The Wet’suwet’en Nation is made up of five clans, each holding distinct territory. While an elected First Nation band council governs the reserve lands, the hereditary chiefs hold jurisdiction over the traditional territory of the Nation.
While twenty band councils along the pipeline have signed an agreement with TC Energy, the hereditary chiefs, who represent five Wet’suwet’en Nation clans, have not given the project their free, prior, and informed consent (FPIC). The signed agreements between the First Nation band councils and TC Energy do not apply to the traditional territories which fall under the authority of the hereditary chiefs.
The Unist’ot’en camp was created in 2009 as a healing/learning centre and as a means of reoccupying Wet’suwet’en territory. On December 14, 2018, B.C. Supreme Court judge, Justice Marguerite Church, granted an interim injunction to Coastal GasLink against the Unist’ot’en camp which was preventing the start of pipeline construction. The camp was protected by checkpoints/blockades which were used to control access to Wet’suwet’en territory. On December 21, 2018, the injunction was extended to include the Gidimt’en checkpoint and all LNG blockades south of Houston which were on Wet’suwet’en land.
On January 7, 2019, 14 people were arrested when the RCMP broke the gate of the Gidimt’en camp checkpoint and created a temporary exclusion zone preventing media and the public from entering. Those arrested are alleging an inappropriate use of force from the RCMP. An internal review of police action is underway.
After these arrests, solidarity actions erupted across the country. The hereditary chiefs and the RCMP agreed on a temporary plan of action over the enforcement of the interim injunction but pre-construction work on the pipeline continues. In May 2021, The B.C. Supreme Court dismissed a Wet’suwet’en petition for a judicial review of Coastal GasLink’s permit extension over concerns of drilling under the Wedzin Kwa (Morice River). In the wake of the decision, Wet’suwet’en Hereditary Chiefs vowed to take all steps necessary to ensure the health of the river and the surrounding watershed.
The 1997 Delgamuukw Supreme Court case ruled that Wet’suwet’en title, based on traditional clan governance (not governed by the band council) has never been extinguished.
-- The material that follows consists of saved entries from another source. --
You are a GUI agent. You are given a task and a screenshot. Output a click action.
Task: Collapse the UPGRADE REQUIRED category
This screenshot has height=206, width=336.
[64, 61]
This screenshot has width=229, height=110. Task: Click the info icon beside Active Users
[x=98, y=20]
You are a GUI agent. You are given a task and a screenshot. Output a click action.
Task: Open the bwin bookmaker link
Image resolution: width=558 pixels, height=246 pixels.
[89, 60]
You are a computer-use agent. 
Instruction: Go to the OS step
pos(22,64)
While this case is important for establishing that Wet’suwet’en title is possible, the litigation needed to formally establish Wet’suwet’en jurisdiction and hereditary authority has not yet happened. By taking the position that a Supreme Court decision is required prior to respecting the territory of First Nations, Coastal GasLink, the RCMP, and the federal government endanger reconciliation by placing the burden of proof on Indigenous peoples to prove their legitimacy.
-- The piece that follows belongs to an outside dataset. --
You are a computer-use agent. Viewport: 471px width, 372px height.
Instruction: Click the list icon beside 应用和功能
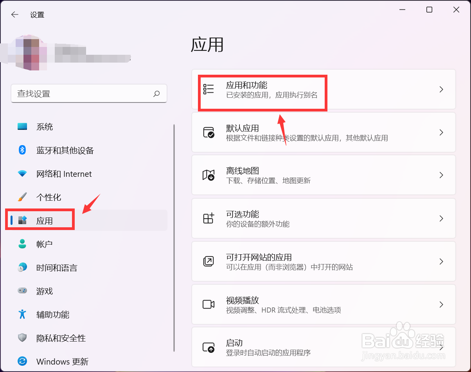coord(209,89)
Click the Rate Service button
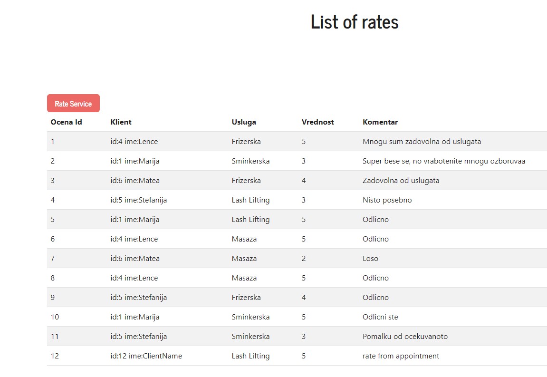This screenshot has width=547, height=377. point(73,103)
“It’s not that title doesn’t exist pre-declaration, it’s that the government is refusing to recognize title before a court declaration.” – Peter Grant, a lawyer for the Wet’suwet’en
The creation of this new pipeline directly violates Canada’s international commitments to the United Nations Declaration on the Rights of Indigenous People (UN Declaration) which recognizes that the rights of Indigenous peoples are inherent. The view that rights do not exist until proven in Canadian courts goes against international law. In addition, to breaching the right to FPIC, this project breaches Article 10 of the UN Declaration which states that “Indigenous peoples shall not be forcibly removed from their lands or territories.”
Contributing to these rights violations, the TC Energy project directly contradicts Canadian government commitments to the Paris Agreement and the goal of moving towards a clean economy future. To meet the provincial 2030 climate pollution reduction target, pollution must be reduced by more than 3 percent per year, or 24 million tonnes annually. The province calculates that the first phase of the pipeline project will cause 3.5 million tonnes of additional annual carbon pollution, however the Pembina Institute estimates that the pipeline and LNG plant will add double the provincial projection, projecting 8.6 million tonnes of emissions. An honest assessment of the environmental costs including impacts on caribou migration, water contamination from fracking, methane leaks, and impacts of the transport of the LNG, has not been undertaken.
- Timeline of the Campaign (Unist’ot’en House Group)
- Background of the Campaign (Unist’ot’en House Group)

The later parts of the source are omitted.